Source records:
..........
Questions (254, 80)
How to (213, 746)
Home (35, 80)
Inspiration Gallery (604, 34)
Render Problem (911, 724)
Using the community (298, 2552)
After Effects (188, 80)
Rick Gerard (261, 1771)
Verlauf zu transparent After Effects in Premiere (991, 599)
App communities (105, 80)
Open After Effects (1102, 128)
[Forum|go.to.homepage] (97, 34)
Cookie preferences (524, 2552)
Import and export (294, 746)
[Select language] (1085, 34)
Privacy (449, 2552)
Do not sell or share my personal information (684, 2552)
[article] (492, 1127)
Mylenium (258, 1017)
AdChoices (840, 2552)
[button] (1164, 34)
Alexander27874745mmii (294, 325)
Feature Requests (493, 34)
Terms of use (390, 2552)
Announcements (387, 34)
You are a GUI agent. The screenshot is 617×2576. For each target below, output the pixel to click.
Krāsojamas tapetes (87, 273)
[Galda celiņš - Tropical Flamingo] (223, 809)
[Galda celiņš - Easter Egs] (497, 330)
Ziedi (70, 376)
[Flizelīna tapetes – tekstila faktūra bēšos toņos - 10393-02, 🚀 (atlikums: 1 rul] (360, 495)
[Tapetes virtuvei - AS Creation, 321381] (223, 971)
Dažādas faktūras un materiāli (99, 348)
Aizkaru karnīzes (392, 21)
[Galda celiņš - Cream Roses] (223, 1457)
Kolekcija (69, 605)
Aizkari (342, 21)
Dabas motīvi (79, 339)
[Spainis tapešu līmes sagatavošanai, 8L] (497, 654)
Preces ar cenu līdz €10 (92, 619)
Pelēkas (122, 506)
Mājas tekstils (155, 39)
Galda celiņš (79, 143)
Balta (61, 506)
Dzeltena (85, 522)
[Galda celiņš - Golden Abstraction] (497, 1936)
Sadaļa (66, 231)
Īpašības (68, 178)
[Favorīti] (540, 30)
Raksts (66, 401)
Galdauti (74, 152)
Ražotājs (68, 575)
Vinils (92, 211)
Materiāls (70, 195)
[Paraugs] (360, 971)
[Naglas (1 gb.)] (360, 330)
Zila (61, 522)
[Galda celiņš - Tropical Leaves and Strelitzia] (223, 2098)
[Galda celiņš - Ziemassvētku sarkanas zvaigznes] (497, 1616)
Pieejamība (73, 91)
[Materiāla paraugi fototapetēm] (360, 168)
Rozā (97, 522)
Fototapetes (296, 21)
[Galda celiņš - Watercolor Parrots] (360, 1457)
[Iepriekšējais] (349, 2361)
..........
WHAT TO PRODUCE: Reproduce the data, keeping every line exactly the same.

RESPONSE TO THE TASK:
Questions (254, 80)
How to (213, 746)
Home (35, 80)
Inspiration Gallery (604, 34)
Render Problem (911, 724)
Using the community (298, 2552)
After Effects (188, 80)
Rick Gerard (261, 1771)
Verlauf zu transparent After Effects in Premiere (991, 599)
App communities (105, 80)
Open After Effects (1102, 128)
[Forum|go.to.homepage] (97, 34)
Cookie preferences (524, 2552)
Import and export (294, 746)
[Select language] (1085, 34)
Privacy (449, 2552)
Do not sell or share my personal information (684, 2552)
[article] (492, 1127)
Mylenium (258, 1017)
AdChoices (840, 2552)
[button] (1164, 34)
Alexander27874745mmii (294, 325)
Feature Requests (493, 34)
Terms of use (390, 2552)
Announcements (387, 34)
You are a GUI agent. The screenshot is 617×2576. For each target below, output the pixel to click.
Krāsojamas tapetes (87, 273)
[Galda celiņš - Tropical Flamingo] (223, 809)
[Galda celiņš - Easter Egs] (497, 330)
Ziedi (70, 376)
[Flizelīna tapetes – tekstila faktūra bēšos toņos - 10393-02, 🚀 (atlikums: 1 rul] (360, 495)
[Tapetes virtuvei - AS Creation, 321381] (223, 971)
Dažādas faktūras un materiāli (99, 348)
Aizkaru karnīzes (392, 21)
[Galda celiņš - Cream Roses] (223, 1457)
Kolekcija (69, 605)
Aizkari (342, 21)
Dabas motīvi (79, 339)
[Spainis tapešu līmes sagatavošanai, 8L] (497, 654)
Preces ar cenu līdz €10 (92, 619)
Pelēkas (122, 506)
Mājas tekstils (155, 39)
Galda celiņš (79, 143)
Balta (61, 506)
Dzeltena (85, 522)
[Galda celiņš - Golden Abstraction] (497, 1936)
Sadaļa (66, 231)
Īpašības (68, 178)
[Favorīti] (540, 30)
Raksts (66, 401)
Galdauti (74, 152)
Ražotājs (68, 575)
Vinils (92, 211)
Materiāls (70, 195)
[Paraugs] (360, 971)
[Naglas (1 gb.)] (360, 330)
Zila (61, 522)
[Galda celiņš - Tropical Leaves and Strelitzia] (223, 2098)
[Galda celiņš - Ziemassvētku sarkanas zvaigznes] (497, 1616)
Pieejamība (73, 91)
[Materiāla paraugi fototapetēm] (360, 168)
Rozā (97, 522)
Fototapetes (296, 21)
[Galda celiņš - Watercolor Parrots] (360, 1457)
[Iepriekšējais] (349, 2361)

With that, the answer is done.